> _What needs to be done_: Scan the entries for the word "computer" and return every line that has it.

> _Dataset extract_:
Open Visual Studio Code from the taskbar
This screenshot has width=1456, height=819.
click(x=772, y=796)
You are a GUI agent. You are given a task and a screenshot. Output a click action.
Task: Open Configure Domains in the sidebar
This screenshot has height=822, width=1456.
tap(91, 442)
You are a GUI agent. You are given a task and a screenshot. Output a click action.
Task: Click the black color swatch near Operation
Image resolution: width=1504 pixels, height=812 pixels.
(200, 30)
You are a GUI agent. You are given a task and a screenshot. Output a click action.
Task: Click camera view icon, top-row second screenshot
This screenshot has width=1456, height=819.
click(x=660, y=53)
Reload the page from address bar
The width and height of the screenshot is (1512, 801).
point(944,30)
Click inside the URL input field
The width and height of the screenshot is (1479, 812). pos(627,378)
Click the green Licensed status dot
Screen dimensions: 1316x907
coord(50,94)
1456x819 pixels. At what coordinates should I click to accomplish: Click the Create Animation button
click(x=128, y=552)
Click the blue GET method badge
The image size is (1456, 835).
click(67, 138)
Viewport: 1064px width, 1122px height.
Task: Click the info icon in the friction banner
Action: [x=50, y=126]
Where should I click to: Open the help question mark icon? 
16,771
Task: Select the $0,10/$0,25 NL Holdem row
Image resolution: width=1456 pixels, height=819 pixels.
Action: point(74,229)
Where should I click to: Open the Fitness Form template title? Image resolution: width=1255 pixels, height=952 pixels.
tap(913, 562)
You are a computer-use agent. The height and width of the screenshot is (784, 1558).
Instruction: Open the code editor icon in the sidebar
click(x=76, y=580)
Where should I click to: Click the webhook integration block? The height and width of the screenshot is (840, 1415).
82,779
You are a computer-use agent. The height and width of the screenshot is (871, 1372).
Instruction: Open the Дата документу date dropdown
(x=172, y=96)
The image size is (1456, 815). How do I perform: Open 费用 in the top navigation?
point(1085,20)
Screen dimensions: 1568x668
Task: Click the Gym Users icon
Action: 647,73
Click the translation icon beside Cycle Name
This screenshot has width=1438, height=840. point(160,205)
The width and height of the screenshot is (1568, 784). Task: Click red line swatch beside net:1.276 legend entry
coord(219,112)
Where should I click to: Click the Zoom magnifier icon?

> _Written answer_:
You are a computer-use agent. The height and width of the screenshot is (784, 1558).
You are a computer-use agent. The height and width of the screenshot is (871, 1372).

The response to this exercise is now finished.